* [EXERCISE DETAILS] Every entry should be copied exactly, with nothing added or dropped.
----- DATA EXTRACT
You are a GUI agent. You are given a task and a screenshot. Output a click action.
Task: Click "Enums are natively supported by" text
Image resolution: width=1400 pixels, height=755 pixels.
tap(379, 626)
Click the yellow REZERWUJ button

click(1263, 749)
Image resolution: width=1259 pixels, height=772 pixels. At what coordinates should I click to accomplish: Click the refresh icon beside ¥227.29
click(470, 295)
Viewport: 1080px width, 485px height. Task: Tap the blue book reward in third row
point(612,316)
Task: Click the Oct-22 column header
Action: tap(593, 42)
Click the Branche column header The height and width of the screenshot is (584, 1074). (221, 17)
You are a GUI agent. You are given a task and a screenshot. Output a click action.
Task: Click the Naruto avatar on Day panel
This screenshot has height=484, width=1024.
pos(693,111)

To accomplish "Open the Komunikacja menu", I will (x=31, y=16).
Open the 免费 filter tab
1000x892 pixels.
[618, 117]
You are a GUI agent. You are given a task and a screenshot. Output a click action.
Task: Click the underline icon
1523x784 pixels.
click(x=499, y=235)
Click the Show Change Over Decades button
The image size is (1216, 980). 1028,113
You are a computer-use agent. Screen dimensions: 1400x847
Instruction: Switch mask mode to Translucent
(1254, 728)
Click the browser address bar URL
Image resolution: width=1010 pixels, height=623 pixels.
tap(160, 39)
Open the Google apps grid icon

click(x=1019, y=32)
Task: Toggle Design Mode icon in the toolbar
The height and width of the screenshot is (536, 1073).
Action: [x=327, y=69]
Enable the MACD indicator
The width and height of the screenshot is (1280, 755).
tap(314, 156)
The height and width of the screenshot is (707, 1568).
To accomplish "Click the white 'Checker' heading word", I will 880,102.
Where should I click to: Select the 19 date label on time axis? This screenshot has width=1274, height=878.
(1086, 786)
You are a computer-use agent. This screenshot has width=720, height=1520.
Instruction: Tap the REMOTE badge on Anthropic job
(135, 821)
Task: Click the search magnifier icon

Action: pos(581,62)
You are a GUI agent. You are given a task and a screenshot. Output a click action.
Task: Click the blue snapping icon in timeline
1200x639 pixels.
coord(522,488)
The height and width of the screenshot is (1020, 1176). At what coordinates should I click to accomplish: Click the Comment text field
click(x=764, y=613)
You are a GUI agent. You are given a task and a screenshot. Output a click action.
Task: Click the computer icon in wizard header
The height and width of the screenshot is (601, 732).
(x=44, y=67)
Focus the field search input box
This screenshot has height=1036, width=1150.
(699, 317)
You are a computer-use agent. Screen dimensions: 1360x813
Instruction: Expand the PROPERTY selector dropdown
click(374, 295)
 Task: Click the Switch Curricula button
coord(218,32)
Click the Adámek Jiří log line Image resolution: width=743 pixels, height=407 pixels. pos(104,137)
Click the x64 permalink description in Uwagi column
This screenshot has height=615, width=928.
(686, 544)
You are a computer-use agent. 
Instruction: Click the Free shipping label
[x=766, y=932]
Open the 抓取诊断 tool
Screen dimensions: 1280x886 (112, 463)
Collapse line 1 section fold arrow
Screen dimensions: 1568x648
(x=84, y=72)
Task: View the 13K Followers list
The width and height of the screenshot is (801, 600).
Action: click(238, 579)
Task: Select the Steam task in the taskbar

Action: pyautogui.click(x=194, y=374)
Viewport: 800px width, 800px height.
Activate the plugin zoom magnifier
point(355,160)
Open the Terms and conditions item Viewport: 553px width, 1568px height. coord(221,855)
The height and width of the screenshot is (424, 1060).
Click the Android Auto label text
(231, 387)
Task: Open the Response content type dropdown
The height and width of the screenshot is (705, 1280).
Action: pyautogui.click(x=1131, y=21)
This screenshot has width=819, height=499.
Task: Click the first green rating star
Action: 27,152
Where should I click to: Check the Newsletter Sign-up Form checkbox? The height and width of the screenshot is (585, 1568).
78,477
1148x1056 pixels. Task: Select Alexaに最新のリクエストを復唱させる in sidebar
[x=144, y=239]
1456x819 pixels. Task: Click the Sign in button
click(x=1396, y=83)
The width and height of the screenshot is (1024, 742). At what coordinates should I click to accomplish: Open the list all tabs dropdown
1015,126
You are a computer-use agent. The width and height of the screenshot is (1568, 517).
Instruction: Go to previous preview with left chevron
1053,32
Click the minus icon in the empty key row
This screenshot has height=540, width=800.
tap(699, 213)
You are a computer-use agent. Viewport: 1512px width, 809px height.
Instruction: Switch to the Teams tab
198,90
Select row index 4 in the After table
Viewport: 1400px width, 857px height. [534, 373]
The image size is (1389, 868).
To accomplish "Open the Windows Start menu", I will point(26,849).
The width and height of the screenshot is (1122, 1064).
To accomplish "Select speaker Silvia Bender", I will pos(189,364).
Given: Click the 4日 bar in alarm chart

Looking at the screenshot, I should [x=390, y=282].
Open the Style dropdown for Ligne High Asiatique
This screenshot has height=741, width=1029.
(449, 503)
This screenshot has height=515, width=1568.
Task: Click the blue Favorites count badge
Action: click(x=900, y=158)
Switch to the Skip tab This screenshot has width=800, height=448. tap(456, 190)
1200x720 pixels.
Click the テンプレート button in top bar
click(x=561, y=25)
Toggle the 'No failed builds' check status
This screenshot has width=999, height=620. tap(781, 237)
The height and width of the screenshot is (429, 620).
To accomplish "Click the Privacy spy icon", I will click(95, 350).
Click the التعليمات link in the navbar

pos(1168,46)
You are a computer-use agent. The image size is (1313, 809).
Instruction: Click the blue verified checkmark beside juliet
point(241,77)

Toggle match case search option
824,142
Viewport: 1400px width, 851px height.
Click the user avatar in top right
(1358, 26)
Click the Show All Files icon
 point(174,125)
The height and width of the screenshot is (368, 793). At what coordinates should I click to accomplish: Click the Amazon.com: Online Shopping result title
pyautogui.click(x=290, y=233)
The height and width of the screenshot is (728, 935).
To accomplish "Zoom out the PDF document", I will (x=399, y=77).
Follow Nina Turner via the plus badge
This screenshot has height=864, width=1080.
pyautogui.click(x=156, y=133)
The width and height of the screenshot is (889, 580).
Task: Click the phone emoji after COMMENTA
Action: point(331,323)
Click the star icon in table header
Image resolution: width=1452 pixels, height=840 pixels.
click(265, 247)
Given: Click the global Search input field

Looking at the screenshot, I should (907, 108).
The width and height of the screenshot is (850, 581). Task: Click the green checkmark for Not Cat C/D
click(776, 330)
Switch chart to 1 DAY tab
----------
* [REPLY TO THE TASK]
You are a GUI agent. You are given a task and a screenshot. Output a click action.
Task: Click "Enums are natively supported by" text
Image resolution: width=1400 pixels, height=755 pixels.
tap(379, 626)
Click the yellow REZERWUJ button

click(1263, 749)
Image resolution: width=1259 pixels, height=772 pixels. At what coordinates should I click to accomplish: Click the refresh icon beside ¥227.29
click(470, 295)
Viewport: 1080px width, 485px height. Task: Tap the blue book reward in third row
point(612,316)
Task: Click the Oct-22 column header
Action: tap(593, 42)
Click the Branche column header The height and width of the screenshot is (584, 1074). (221, 17)
You are a GUI agent. You are given a task and a screenshot. Output a click action.
Task: Click the Naruto avatar on Day panel
This screenshot has height=484, width=1024.
pos(693,111)

To accomplish "Open the Komunikacja menu", I will (x=31, y=16).
Open the 免费 filter tab
1000x892 pixels.
[618, 117]
You are a GUI agent. You are given a task and a screenshot. Output a click action.
Task: Click the underline icon
1523x784 pixels.
click(x=499, y=235)
Click the Show Change Over Decades button
The image size is (1216, 980). 1028,113
You are a computer-use agent. Screen dimensions: 1400x847
Instruction: Switch mask mode to Translucent
(1254, 728)
Click the browser address bar URL
Image resolution: width=1010 pixels, height=623 pixels.
tap(160, 39)
Open the Google apps grid icon

click(x=1019, y=32)
Task: Toggle Design Mode icon in the toolbar
The height and width of the screenshot is (536, 1073).
Action: [x=327, y=69]
Enable the MACD indicator
The width and height of the screenshot is (1280, 755).
tap(314, 156)
The height and width of the screenshot is (707, 1568).
To accomplish "Click the white 'Checker' heading word", I will 880,102.
Where should I click to: Select the 19 date label on time axis? This screenshot has width=1274, height=878.
(1086, 786)
You are a computer-use agent. This screenshot has width=720, height=1520.
Instruction: Tap the REMOTE badge on Anthropic job
(135, 821)
Task: Click the search magnifier icon

Action: pos(581,62)
You are a GUI agent. You are given a task and a screenshot. Output a click action.
Task: Click the blue snapping icon in timeline
1200x639 pixels.
coord(522,488)
The height and width of the screenshot is (1020, 1176). At what coordinates should I click to accomplish: Click the Comment text field
click(x=764, y=613)
You are a GUI agent. You are given a task and a screenshot. Output a click action.
Task: Click the computer icon in wizard header
The height and width of the screenshot is (601, 732).
(x=44, y=67)
Focus the field search input box
This screenshot has height=1036, width=1150.
(699, 317)
You are a computer-use agent. Screen dimensions: 1360x813
Instruction: Expand the PROPERTY selector dropdown
click(374, 295)
 Task: Click the Switch Curricula button
coord(218,32)
Click the Adámek Jiří log line Image resolution: width=743 pixels, height=407 pixels. pos(104,137)
Click the x64 permalink description in Uwagi column
This screenshot has height=615, width=928.
(686, 544)
You are a computer-use agent. 
Instruction: Click the Free shipping label
[x=766, y=932]
Open the 抓取诊断 tool
Screen dimensions: 1280x886 (112, 463)
Collapse line 1 section fold arrow
Screen dimensions: 1568x648
(x=84, y=72)
Task: View the 13K Followers list
The width and height of the screenshot is (801, 600).
Action: click(238, 579)
Task: Select the Steam task in the taskbar

Action: pyautogui.click(x=194, y=374)
Viewport: 800px width, 800px height.
Activate the plugin zoom magnifier
point(355,160)
Open the Terms and conditions item Viewport: 553px width, 1568px height. coord(221,855)
The height and width of the screenshot is (424, 1060).
Click the Android Auto label text
(231, 387)
Task: Open the Response content type dropdown
The height and width of the screenshot is (705, 1280).
Action: pyautogui.click(x=1131, y=21)
This screenshot has width=819, height=499.
Task: Click the first green rating star
Action: 27,152
Where should I click to: Check the Newsletter Sign-up Form checkbox? The height and width of the screenshot is (585, 1568).
78,477
1148x1056 pixels. Task: Select Alexaに最新のリクエストを復唱させる in sidebar
[x=144, y=239]
1456x819 pixels. Task: Click the Sign in button
click(x=1396, y=83)
The width and height of the screenshot is (1024, 742). At what coordinates should I click to accomplish: Open the list all tabs dropdown
1015,126
You are a computer-use agent. The width and height of the screenshot is (1568, 517).
Instruction: Go to previous preview with left chevron
1053,32
Click the minus icon in the empty key row
This screenshot has height=540, width=800.
tap(699, 213)
You are a computer-use agent. Viewport: 1512px width, 809px height.
Instruction: Switch to the Teams tab
198,90
Select row index 4 in the After table
Viewport: 1400px width, 857px height. [534, 373]
The image size is (1389, 868).
To accomplish "Open the Windows Start menu", I will point(26,849).
The width and height of the screenshot is (1122, 1064).
To accomplish "Select speaker Silvia Bender", I will pos(189,364).
Given: Click the 4日 bar in alarm chart

Looking at the screenshot, I should [x=390, y=282].
Open the Style dropdown for Ligne High Asiatique
This screenshot has height=741, width=1029.
(449, 503)
This screenshot has height=515, width=1568.
Task: Click the blue Favorites count badge
Action: click(x=900, y=158)
Switch to the Skip tab This screenshot has width=800, height=448. tap(456, 190)
1200x720 pixels.
Click the テンプレート button in top bar
click(x=561, y=25)
Toggle the 'No failed builds' check status
This screenshot has width=999, height=620. tap(781, 237)
The height and width of the screenshot is (429, 620).
To accomplish "Click the Privacy spy icon", I will click(95, 350).
Click the التعليمات link in the navbar

pos(1168,46)
You are a computer-use agent. The image size is (1313, 809).
Instruction: Click the blue verified checkmark beside juliet
point(241,77)

Toggle match case search option
824,142
Viewport: 1400px width, 851px height.
Click the user avatar in top right
(1358, 26)
Click the Show All Files icon
 point(174,125)
The height and width of the screenshot is (368, 793). At what coordinates should I click to accomplish: Click the Amazon.com: Online Shopping result title
pyautogui.click(x=290, y=233)
The height and width of the screenshot is (728, 935).
To accomplish "Zoom out the PDF document", I will (x=399, y=77).
Follow Nina Turner via the plus badge
This screenshot has height=864, width=1080.
pyautogui.click(x=156, y=133)
The width and height of the screenshot is (889, 580).
Task: Click the phone emoji after COMMENTA
Action: point(331,323)
Click the star icon in table header
Image resolution: width=1452 pixels, height=840 pixels.
click(265, 247)
Given: Click the global Search input field

Looking at the screenshot, I should (907, 108).
The width and height of the screenshot is (850, 581). Task: Click the green checkmark for Not Cat C/D
click(776, 330)
Switch chart to 1 DAY tab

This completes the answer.